• ENTRIES SHOWN:
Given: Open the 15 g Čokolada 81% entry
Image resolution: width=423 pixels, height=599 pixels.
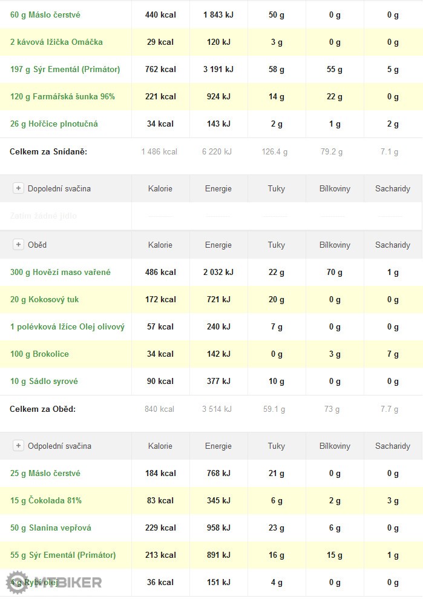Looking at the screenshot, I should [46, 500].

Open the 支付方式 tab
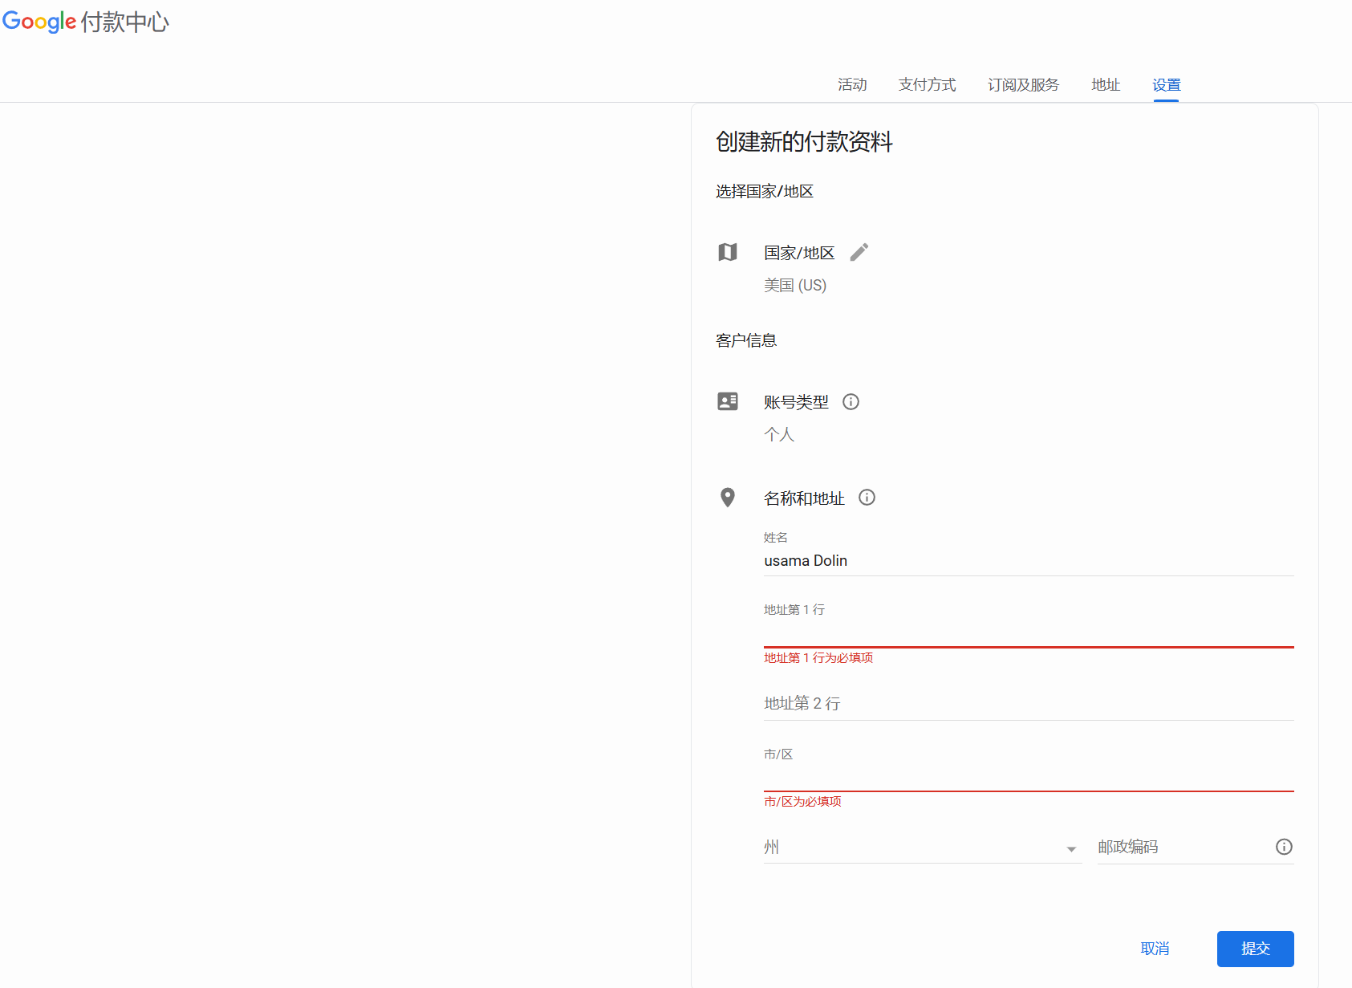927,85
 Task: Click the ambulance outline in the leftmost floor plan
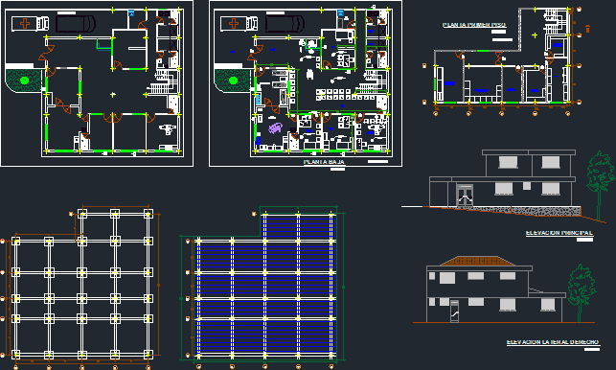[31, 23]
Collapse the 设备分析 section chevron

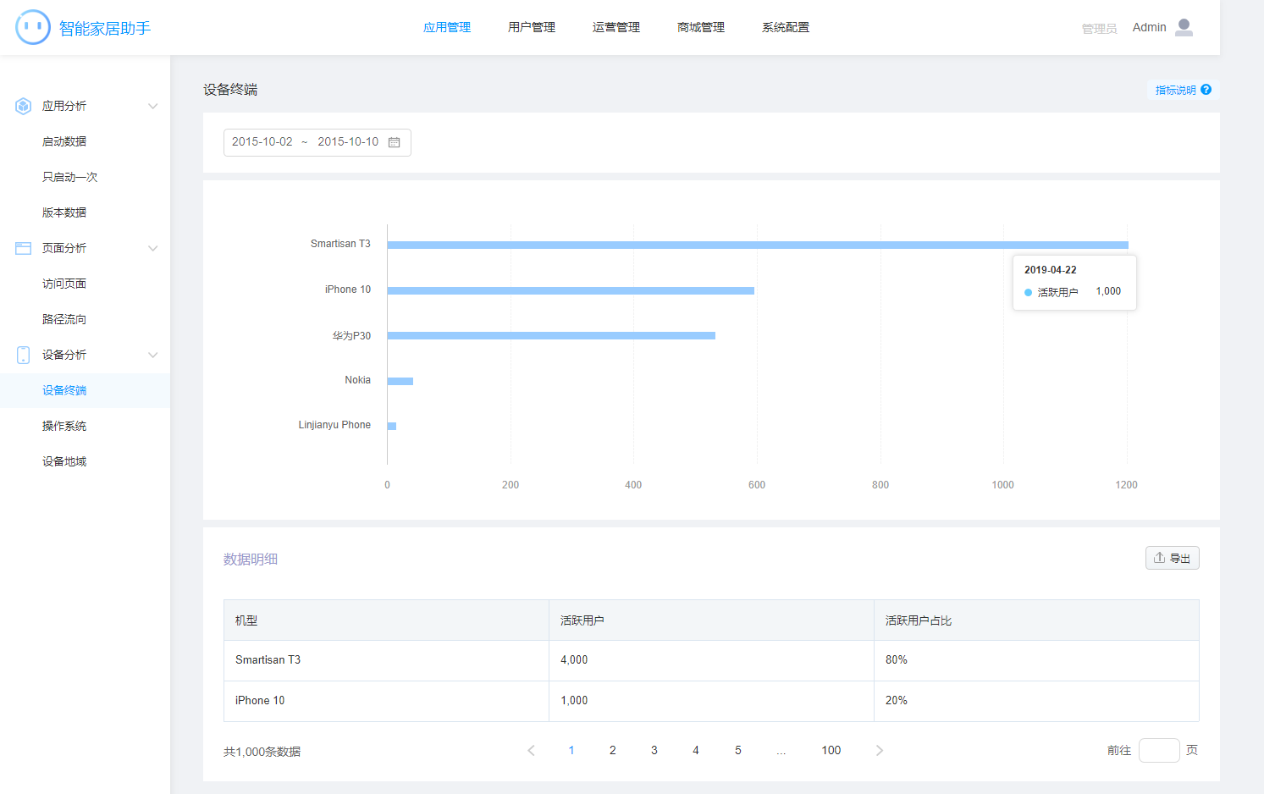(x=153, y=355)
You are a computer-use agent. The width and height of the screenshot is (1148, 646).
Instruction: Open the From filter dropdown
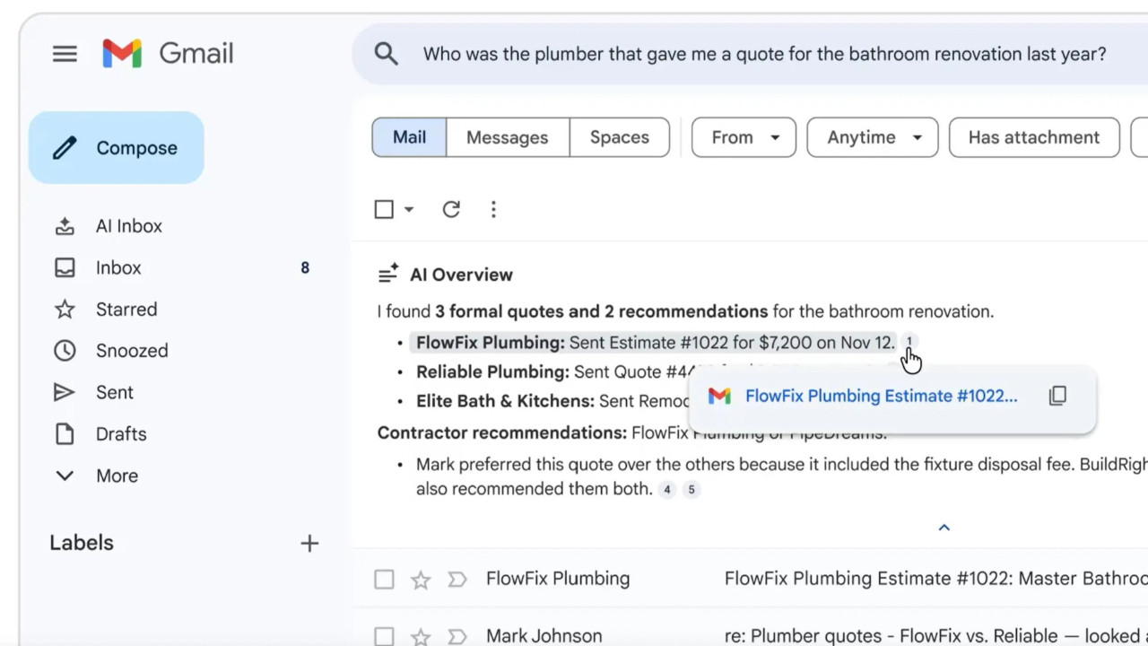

• AIM OF THE EXERCISE: Every line above goes into your copy exactly; no images go in.

• EXERCISE SOLUTION:
Given: Open the 15 g Čokolada 81% entry
Image resolution: width=423 pixels, height=599 pixels.
Looking at the screenshot, I should [46, 500].

Open the 支付方式 tab
927,85
 Task: Click the ambulance outline in the leftmost floor plan
[31, 23]
Collapse the 设备分析 section chevron

(x=153, y=355)
You are a computer-use agent. The width and height of the screenshot is (1148, 646).
Instruction: Open the From filter dropdown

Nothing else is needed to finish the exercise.